▸ Required action:
Copy all of the records, replacing "Where is" with "Locate" wherever it appears and leaving everything else the same.

▸ Records supplied:

.....

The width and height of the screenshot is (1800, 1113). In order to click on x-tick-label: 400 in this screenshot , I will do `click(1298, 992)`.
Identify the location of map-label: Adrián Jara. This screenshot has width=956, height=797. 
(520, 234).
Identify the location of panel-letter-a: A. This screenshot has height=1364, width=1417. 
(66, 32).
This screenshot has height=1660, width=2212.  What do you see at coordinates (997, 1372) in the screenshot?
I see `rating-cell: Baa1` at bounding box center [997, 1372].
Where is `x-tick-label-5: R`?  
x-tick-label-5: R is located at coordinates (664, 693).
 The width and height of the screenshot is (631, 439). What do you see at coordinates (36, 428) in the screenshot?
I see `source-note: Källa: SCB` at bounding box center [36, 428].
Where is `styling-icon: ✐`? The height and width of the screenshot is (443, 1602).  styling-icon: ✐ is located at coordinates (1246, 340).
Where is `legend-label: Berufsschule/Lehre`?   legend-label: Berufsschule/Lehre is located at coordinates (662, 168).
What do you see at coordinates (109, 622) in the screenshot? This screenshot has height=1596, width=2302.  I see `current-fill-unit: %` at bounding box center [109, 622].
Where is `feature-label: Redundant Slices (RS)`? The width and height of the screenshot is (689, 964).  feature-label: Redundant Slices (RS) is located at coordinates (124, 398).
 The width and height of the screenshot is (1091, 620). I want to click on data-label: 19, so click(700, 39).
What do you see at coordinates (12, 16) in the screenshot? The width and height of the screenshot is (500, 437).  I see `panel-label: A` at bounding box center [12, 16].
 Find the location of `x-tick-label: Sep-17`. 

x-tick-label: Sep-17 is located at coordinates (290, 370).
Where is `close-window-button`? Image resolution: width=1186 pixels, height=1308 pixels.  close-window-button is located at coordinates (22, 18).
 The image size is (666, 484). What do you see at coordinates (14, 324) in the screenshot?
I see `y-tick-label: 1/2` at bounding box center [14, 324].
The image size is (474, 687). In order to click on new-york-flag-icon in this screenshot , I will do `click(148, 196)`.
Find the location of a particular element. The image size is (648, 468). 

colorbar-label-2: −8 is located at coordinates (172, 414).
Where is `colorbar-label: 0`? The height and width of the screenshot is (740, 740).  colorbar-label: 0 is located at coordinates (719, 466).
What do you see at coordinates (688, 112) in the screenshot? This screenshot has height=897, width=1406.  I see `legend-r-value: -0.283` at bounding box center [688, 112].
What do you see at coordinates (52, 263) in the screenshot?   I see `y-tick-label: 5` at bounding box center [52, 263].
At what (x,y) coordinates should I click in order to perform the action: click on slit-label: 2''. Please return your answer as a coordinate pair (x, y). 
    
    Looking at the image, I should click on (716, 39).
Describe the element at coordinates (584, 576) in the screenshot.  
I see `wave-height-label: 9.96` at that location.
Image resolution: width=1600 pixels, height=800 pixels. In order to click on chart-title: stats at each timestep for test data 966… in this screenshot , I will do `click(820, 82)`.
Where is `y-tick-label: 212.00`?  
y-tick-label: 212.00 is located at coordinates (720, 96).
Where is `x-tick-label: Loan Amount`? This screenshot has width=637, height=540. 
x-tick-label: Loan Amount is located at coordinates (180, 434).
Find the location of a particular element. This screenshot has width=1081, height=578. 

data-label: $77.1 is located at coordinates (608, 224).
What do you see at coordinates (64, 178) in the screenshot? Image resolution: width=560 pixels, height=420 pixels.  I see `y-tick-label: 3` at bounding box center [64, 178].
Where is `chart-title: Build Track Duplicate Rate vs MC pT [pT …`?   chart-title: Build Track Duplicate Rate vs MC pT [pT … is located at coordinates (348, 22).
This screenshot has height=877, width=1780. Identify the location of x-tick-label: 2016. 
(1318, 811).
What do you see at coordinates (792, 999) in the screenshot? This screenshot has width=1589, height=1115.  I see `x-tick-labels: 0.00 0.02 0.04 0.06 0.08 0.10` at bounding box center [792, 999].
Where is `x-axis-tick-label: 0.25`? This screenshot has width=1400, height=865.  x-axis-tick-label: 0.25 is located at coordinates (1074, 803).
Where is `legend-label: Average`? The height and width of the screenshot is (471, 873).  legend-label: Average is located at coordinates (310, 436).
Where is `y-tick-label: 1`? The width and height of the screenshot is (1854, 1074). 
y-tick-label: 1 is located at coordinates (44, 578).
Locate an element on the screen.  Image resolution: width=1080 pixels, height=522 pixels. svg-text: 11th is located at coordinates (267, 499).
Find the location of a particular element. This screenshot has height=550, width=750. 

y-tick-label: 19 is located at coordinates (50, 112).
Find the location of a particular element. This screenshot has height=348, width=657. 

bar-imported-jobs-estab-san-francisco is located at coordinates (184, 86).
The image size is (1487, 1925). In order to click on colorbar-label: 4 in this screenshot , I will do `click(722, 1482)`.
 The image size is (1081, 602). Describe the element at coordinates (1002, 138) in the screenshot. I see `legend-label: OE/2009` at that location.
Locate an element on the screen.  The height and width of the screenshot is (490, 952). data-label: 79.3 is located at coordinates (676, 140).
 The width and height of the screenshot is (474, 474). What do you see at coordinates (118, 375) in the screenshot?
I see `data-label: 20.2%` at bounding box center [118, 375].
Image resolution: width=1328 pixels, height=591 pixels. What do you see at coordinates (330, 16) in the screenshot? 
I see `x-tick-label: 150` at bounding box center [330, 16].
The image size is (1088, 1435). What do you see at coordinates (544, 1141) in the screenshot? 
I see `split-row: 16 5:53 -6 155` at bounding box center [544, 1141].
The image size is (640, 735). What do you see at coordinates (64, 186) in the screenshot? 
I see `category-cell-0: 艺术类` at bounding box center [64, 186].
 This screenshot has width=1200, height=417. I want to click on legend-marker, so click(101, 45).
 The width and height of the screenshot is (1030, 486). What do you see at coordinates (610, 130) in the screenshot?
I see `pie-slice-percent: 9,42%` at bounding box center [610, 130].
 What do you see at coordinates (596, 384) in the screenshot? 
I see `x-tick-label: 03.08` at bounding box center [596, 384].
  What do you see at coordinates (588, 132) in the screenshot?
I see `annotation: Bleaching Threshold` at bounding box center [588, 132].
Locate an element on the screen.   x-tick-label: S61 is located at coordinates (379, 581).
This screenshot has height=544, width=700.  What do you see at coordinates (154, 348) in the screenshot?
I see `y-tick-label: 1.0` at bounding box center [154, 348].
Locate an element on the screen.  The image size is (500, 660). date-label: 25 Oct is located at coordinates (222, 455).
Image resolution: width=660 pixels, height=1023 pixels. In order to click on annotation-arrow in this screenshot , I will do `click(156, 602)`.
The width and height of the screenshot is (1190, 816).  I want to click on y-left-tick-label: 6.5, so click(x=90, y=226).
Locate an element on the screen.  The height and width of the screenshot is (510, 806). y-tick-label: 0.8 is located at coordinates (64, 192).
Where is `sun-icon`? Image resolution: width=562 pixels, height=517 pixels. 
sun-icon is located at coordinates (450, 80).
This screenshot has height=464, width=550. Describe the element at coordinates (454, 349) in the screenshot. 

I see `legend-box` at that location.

.....

▸ Output below:
The width and height of the screenshot is (1800, 1113). In order to click on x-tick-label: 400 in this screenshot , I will do `click(1298, 992)`.
Identify the location of map-label: Adrián Jara. This screenshot has width=956, height=797. 
(520, 234).
Identify the location of panel-letter-a: A. This screenshot has height=1364, width=1417. 
(66, 32).
This screenshot has height=1660, width=2212.  What do you see at coordinates (997, 1372) in the screenshot?
I see `rating-cell: Baa1` at bounding box center [997, 1372].
Locate `x-tick-label-5: R`?  
x-tick-label-5: R is located at coordinates (664, 693).
 The width and height of the screenshot is (631, 439). What do you see at coordinates (36, 428) in the screenshot?
I see `source-note: Källa: SCB` at bounding box center [36, 428].
Locate `styling-icon: ✐`? The height and width of the screenshot is (443, 1602).  styling-icon: ✐ is located at coordinates (1246, 340).
Locate `legend-label: Berufsschule/Lehre`?   legend-label: Berufsschule/Lehre is located at coordinates (662, 168).
What do you see at coordinates (109, 622) in the screenshot? This screenshot has height=1596, width=2302.  I see `current-fill-unit: %` at bounding box center [109, 622].
Locate `feature-label: Redundant Slices (RS)`? The width and height of the screenshot is (689, 964).  feature-label: Redundant Slices (RS) is located at coordinates (124, 398).
 The width and height of the screenshot is (1091, 620). I want to click on data-label: 19, so click(700, 39).
What do you see at coordinates (12, 16) in the screenshot? The width and height of the screenshot is (500, 437).  I see `panel-label: A` at bounding box center [12, 16].
 Find the location of `x-tick-label: Sep-17`. 

x-tick-label: Sep-17 is located at coordinates (290, 370).
Locate `close-window-button`? Image resolution: width=1186 pixels, height=1308 pixels.  close-window-button is located at coordinates (22, 18).
 The image size is (666, 484). What do you see at coordinates (14, 324) in the screenshot?
I see `y-tick-label: 1/2` at bounding box center [14, 324].
The image size is (474, 687). In order to click on new-york-flag-icon in this screenshot , I will do `click(148, 196)`.
Find the location of a particular element. The image size is (648, 468). 

colorbar-label-2: −8 is located at coordinates (172, 414).
Locate `colorbar-label: 0`? The height and width of the screenshot is (740, 740).  colorbar-label: 0 is located at coordinates (719, 466).
What do you see at coordinates (688, 112) in the screenshot? This screenshot has height=897, width=1406.  I see `legend-r-value: -0.283` at bounding box center [688, 112].
What do you see at coordinates (52, 263) in the screenshot?   I see `y-tick-label: 5` at bounding box center [52, 263].
At what (x,y) coordinates should I click in order to perform the action: click on slit-label: 2''. Please return your answer as a coordinate pair (x, y). 
    
    Looking at the image, I should click on (716, 39).
Describe the element at coordinates (584, 576) in the screenshot.  
I see `wave-height-label: 9.96` at that location.
Image resolution: width=1600 pixels, height=800 pixels. In order to click on chart-title: stats at each timestep for test data 966… in this screenshot , I will do `click(820, 82)`.
Locate `y-tick-label: 212.00`?  
y-tick-label: 212.00 is located at coordinates (720, 96).
Locate `x-tick-label: Loan Amount`? This screenshot has width=637, height=540. 
x-tick-label: Loan Amount is located at coordinates (180, 434).
Find the location of a particular element. This screenshot has width=1081, height=578. 

data-label: $77.1 is located at coordinates (608, 224).
What do you see at coordinates (64, 178) in the screenshot? Image resolution: width=560 pixels, height=420 pixels.  I see `y-tick-label: 3` at bounding box center [64, 178].
Locate `chart-title: Build Track Duplicate Rate vs MC pT [pT …`?   chart-title: Build Track Duplicate Rate vs MC pT [pT … is located at coordinates (348, 22).
This screenshot has height=877, width=1780. Identify the location of x-tick-label: 2016. 
(1318, 811).
What do you see at coordinates (792, 999) in the screenshot? This screenshot has width=1589, height=1115.  I see `x-tick-labels: 0.00 0.02 0.04 0.06 0.08 0.10` at bounding box center [792, 999].
Locate `x-axis-tick-label: 0.25`? This screenshot has width=1400, height=865.  x-axis-tick-label: 0.25 is located at coordinates (1074, 803).
Locate `legend-label: Average`? The height and width of the screenshot is (471, 873).  legend-label: Average is located at coordinates (310, 436).
Locate `y-tick-label: 1`? The width and height of the screenshot is (1854, 1074). 
y-tick-label: 1 is located at coordinates (44, 578).
Locate an element on the screen.  Image resolution: width=1080 pixels, height=522 pixels. svg-text: 11th is located at coordinates (267, 499).
Find the location of a particular element. This screenshot has height=550, width=750. 

y-tick-label: 19 is located at coordinates (50, 112).
Find the location of a particular element. This screenshot has height=348, width=657. 

bar-imported-jobs-estab-san-francisco is located at coordinates (184, 86).
The image size is (1487, 1925). In order to click on colorbar-label: 4 in this screenshot , I will do `click(722, 1482)`.
 The image size is (1081, 602). Describe the element at coordinates (1002, 138) in the screenshot. I see `legend-label: OE/2009` at that location.
Locate an element on the screen.  The height and width of the screenshot is (490, 952). data-label: 79.3 is located at coordinates (676, 140).
 The width and height of the screenshot is (474, 474). What do you see at coordinates (118, 375) in the screenshot?
I see `data-label: 20.2%` at bounding box center [118, 375].
Image resolution: width=1328 pixels, height=591 pixels. What do you see at coordinates (330, 16) in the screenshot? 
I see `x-tick-label: 150` at bounding box center [330, 16].
The image size is (1088, 1435). What do you see at coordinates (544, 1141) in the screenshot? 
I see `split-row: 16 5:53 -6 155` at bounding box center [544, 1141].
The image size is (640, 735). What do you see at coordinates (64, 186) in the screenshot? 
I see `category-cell-0: 艺术类` at bounding box center [64, 186].
 This screenshot has width=1200, height=417. I want to click on legend-marker, so click(101, 45).
 The width and height of the screenshot is (1030, 486). What do you see at coordinates (610, 130) in the screenshot?
I see `pie-slice-percent: 9,42%` at bounding box center [610, 130].
 What do you see at coordinates (596, 384) in the screenshot? 
I see `x-tick-label: 03.08` at bounding box center [596, 384].
  What do you see at coordinates (588, 132) in the screenshot?
I see `annotation: Bleaching Threshold` at bounding box center [588, 132].
Locate an element on the screen.   x-tick-label: S61 is located at coordinates (379, 581).
This screenshot has height=544, width=700.  What do you see at coordinates (154, 348) in the screenshot?
I see `y-tick-label: 1.0` at bounding box center [154, 348].
Locate an element on the screen.  The image size is (500, 660). date-label: 25 Oct is located at coordinates (222, 455).
Image resolution: width=660 pixels, height=1023 pixels. In order to click on annotation-arrow in this screenshot , I will do `click(156, 602)`.
The width and height of the screenshot is (1190, 816).  I want to click on y-left-tick-label: 6.5, so click(x=90, y=226).
Locate an element on the screen.  The height and width of the screenshot is (510, 806). y-tick-label: 0.8 is located at coordinates (64, 192).
Locate `sun-icon`? Image resolution: width=562 pixels, height=517 pixels. 
sun-icon is located at coordinates (450, 80).
This screenshot has height=464, width=550. Describe the element at coordinates (454, 349) in the screenshot. 

I see `legend-box` at that location.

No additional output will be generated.